Mechanically Separated Chicken.

Thursday, April 21, 2005

I'm Not Alive.

Hey baby. What've you, uhm, been up to?

Right, right. Yeah, me too. Real busy, y'know how it is. Well, first I had to go on tour with the Billy Corgan Poetry Roadshow, giving him enunciation training and packing his mouth with dry ice between readings. Then I fell off a ladder while polishing the smoke alarm, plus the phone got disconnected so I had to communicate with the outside world using only my pheromones. Which was pretty exhausting, and frankly I don't think my glands have had a workout like that for ages.

So yeah. Nice to see you.

In other news, my housemate, K, stuck his head out of a first floor window yesterday and when he looked down, he saw Nicholas Cage and crew filming 'Ghost Rider' in a Melbourne alleyway. Highlights apparently included watching Nicholas ostentatiously 'prepare' for his role between scenes: chanting 'I'm NOT ALIVE! I'm NOT ALIVE! I'm NOT ALIVE!' (the titular character of 'Ghost Rider', for those who don't know, isn't alive) and loudly singing the intro to 'Surf Safari' by the Beach Boys between takes. K shared a clandestine eye-rolling moment with a member of the crew before leaving Mr Cage to it (where 'it' equals getting your wig fluffed by an assistant). Wish I'd been there. Lucky bastard.

8 Comments:

Blogger Ivy said...

Yay! You're alive!

8:26 PM

 
Anonymous NewFrontiersman said...

Godspeed, HSG! If you be my ladle, can I be your crouton?

10:48 PM

 
Blogger Lumpen said...

Hey HSG,
Thank fuck you posted. I also saw Mr Cage.

You should come to the Bite #2 party. Forgive the spam.

Leigh
---------------
: : BITE #2 LAUNCH, this Saturday, APRIL 30 : :
The Hope Street Warehouse,
7a HOPE ST, BRUNSWICK,
Vic. Australia.

*The New Black*
Bite #2 is being launched and we want you to enjoy some dirty pop and heavy petting. Come dressed as the tragically hip, the actually hip or – like most people will be – all in black.
Door charge: a measly $5.
Featuring: the DJ tag team of Red Light Disco, cage dancing, ex-Daggy Disco DJs, a little bit of random cabaret & circus performance, lots of booty, pashing & cheap booze. And, of course, the WORLD PREMIER of Bite #2.

Bite #2 Articles
Interviews with:
*Morty Diamond, director of cutting-edge FTM porn 'Trannyfags.'
*Sista Moody on race in Australian porn & queer scene,
*Marrickville Jelly Wrestling Federation wrestlers,
*MC Katastrophe.
There are also articles on hip hop, some fascist bastards, the asylum process for homos, a report on Queeruption 7, a comic by Kieran Mangan and a poster Arlene TextaQueen.
It's 16 pages of blue and black goodness, totally ad free. And it costs nothing.
Bite
bite at internode.on.net

2:53 AM

 
Blogger JG said...

so nice. nice to see.... hmm nice to meet you ;))

11:50 PM

 
Blogger Stephen Eli Harris said...

It's awesome that Nic was spotted being a silly actor boy.
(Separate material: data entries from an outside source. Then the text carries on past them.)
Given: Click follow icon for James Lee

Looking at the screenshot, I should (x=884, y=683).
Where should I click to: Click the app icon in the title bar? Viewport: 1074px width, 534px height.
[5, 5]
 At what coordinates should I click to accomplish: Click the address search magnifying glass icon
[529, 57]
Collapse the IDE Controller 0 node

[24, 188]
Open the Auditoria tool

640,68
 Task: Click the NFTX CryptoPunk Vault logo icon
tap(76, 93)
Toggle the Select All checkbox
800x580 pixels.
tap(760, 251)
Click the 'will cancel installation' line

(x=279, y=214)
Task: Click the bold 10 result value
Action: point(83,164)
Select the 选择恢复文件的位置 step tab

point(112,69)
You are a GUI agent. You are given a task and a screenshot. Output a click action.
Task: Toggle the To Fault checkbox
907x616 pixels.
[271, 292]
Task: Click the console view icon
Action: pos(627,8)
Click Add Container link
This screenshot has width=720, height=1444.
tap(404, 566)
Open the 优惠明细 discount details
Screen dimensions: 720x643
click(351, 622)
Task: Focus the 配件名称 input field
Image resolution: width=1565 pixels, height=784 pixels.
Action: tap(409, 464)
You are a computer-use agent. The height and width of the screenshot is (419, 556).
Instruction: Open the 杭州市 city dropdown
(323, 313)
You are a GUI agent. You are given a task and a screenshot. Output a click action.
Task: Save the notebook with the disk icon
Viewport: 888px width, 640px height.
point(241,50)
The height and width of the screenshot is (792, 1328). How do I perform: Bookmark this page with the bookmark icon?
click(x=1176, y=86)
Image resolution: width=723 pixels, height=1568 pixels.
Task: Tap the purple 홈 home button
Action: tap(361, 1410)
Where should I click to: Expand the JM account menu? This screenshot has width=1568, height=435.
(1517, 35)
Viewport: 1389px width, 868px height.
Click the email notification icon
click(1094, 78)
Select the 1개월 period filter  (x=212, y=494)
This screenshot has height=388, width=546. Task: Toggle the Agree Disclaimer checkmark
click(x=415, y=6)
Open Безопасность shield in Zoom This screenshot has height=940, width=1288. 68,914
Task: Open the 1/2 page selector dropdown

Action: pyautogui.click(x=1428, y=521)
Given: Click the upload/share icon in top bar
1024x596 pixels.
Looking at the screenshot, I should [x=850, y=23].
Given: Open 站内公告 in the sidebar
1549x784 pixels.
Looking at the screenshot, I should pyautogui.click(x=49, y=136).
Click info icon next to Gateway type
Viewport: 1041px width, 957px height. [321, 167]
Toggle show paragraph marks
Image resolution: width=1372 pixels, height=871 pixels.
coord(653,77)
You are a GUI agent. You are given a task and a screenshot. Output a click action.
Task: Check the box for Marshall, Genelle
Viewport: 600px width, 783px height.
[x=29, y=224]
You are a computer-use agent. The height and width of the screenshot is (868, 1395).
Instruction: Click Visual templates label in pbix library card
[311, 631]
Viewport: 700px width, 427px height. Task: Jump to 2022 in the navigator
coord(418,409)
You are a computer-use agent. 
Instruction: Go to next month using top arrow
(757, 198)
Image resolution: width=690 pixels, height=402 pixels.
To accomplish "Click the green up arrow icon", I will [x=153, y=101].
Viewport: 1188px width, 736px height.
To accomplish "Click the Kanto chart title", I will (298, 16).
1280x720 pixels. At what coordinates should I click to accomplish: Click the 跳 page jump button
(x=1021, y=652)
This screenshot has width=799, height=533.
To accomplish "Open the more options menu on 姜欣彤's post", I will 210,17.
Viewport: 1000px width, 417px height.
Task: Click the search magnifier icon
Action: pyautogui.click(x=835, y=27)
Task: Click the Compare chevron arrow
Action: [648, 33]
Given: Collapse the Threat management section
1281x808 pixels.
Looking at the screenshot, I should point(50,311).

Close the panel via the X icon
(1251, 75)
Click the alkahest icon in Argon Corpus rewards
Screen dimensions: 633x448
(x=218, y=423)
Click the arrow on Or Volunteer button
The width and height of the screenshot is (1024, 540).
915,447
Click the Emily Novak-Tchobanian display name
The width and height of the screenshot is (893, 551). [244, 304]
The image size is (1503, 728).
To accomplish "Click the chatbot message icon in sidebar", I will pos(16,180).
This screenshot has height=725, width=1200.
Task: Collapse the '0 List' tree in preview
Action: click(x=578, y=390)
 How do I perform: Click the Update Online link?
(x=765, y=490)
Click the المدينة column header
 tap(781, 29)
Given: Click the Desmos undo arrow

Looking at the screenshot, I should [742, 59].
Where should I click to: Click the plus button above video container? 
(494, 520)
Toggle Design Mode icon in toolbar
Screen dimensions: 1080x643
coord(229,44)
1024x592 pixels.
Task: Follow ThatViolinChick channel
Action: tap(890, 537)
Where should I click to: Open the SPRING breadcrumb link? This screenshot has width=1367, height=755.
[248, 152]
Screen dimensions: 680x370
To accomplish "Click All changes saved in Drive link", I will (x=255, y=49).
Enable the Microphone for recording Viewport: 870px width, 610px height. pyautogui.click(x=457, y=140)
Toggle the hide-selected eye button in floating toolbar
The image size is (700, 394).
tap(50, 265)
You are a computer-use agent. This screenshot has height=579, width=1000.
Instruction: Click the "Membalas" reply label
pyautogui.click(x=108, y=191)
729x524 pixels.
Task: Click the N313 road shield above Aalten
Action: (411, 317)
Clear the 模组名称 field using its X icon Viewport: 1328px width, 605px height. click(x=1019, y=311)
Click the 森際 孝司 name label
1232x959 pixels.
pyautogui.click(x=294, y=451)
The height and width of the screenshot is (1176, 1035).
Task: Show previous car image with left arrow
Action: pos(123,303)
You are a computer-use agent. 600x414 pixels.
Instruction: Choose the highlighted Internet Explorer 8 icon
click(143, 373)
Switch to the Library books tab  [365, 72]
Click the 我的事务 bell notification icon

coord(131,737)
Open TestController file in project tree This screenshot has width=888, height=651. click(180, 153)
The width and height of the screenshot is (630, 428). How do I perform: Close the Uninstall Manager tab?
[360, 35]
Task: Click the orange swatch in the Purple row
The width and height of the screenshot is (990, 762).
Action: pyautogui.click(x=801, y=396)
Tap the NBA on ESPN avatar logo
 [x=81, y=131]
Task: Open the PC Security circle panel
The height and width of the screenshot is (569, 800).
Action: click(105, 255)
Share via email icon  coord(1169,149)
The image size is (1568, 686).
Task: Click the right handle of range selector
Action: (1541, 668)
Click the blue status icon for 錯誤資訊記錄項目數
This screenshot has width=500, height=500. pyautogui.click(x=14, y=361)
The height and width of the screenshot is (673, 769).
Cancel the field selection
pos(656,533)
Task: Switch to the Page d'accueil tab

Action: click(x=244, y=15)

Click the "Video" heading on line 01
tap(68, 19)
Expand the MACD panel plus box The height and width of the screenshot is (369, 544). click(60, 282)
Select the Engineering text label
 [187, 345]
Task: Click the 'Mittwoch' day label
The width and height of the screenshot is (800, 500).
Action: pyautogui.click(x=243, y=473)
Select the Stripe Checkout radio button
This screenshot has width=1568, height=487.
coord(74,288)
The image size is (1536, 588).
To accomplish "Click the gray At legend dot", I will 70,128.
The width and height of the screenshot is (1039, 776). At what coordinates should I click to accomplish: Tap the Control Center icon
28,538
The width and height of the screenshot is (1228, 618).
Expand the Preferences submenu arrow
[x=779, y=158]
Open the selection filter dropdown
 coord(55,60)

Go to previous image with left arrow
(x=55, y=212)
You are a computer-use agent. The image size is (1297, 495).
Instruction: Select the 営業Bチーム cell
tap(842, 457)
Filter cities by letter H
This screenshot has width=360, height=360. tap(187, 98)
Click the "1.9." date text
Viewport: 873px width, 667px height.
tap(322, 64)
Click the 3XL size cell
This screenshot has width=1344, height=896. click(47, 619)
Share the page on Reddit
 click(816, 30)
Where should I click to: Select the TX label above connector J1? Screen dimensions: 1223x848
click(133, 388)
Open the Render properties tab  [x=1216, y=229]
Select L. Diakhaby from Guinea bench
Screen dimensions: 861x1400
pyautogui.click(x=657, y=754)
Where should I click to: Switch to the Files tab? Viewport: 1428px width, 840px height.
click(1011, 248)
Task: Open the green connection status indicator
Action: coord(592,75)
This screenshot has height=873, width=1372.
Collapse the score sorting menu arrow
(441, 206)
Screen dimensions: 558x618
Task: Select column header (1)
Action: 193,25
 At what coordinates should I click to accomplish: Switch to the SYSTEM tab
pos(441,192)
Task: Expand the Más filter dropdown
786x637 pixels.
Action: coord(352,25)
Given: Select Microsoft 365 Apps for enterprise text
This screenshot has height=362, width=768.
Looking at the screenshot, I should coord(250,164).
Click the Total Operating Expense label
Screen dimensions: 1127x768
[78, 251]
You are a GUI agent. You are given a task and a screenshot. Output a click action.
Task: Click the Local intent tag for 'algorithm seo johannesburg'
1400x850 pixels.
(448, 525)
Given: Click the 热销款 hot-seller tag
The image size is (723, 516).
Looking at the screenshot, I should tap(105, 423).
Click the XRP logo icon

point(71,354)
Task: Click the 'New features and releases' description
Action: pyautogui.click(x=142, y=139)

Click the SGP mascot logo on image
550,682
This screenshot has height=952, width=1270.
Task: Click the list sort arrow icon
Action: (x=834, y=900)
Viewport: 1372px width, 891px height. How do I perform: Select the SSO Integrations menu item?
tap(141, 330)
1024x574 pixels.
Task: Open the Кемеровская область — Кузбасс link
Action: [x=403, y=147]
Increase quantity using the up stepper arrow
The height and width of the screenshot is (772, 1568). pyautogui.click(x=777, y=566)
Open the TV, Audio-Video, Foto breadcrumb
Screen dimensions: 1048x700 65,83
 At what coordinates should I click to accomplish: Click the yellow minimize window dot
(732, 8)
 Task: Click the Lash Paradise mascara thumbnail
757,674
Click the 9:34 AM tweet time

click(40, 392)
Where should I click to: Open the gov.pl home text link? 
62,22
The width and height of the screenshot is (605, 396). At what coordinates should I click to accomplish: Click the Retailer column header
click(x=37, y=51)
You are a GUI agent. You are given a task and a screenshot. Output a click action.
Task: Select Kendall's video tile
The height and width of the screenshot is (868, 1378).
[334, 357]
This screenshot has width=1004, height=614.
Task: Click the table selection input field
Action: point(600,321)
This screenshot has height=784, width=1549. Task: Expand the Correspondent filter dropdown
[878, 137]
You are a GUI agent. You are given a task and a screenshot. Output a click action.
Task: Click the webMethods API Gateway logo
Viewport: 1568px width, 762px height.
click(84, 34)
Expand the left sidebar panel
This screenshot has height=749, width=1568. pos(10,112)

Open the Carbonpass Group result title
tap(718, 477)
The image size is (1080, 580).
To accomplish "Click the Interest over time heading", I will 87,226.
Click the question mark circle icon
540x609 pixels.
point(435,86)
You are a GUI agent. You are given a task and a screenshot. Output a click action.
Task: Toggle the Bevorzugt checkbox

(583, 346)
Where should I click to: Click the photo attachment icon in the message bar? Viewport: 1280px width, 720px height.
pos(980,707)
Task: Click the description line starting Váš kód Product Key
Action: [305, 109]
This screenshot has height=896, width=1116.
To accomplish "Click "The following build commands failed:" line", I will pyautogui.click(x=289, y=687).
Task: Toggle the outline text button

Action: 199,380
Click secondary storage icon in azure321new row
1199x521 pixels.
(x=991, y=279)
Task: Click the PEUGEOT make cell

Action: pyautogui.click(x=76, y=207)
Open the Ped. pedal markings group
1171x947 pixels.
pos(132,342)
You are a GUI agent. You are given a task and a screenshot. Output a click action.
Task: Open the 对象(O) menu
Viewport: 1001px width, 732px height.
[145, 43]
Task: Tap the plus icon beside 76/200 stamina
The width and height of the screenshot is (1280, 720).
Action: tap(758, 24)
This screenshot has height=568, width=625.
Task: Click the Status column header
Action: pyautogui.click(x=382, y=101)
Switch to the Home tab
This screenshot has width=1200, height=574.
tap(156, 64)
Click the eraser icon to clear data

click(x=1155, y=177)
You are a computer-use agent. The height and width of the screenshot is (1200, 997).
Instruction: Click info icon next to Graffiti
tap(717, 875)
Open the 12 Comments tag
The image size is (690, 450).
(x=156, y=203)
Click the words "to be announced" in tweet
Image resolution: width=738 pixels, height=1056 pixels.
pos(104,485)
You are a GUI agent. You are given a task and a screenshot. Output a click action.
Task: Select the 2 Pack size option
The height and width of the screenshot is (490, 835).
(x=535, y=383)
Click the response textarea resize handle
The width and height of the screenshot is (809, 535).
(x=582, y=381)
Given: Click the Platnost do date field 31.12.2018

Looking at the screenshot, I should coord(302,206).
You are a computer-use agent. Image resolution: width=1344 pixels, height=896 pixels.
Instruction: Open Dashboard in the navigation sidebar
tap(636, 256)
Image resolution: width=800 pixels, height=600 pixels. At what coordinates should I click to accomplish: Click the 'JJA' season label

"I'm not alive"? Sheesh. What a weinie. I still have faith in him for the roll though.

10:40 PM

 
Blogger Lorika said...

Hey, I like your style! And no this is not spam, I found you from Sharyn at Mass Distraction.

8:16 AM

 
Anonymous shauny said...

fanbloodytastic!

and hurrah, you're here!

7:15 AM

 
Blogger Kevin Charnas said...

That was god-damn funny! Aaahhh...thanks for the big belly laughs. Not that I have one, but that's beside the point.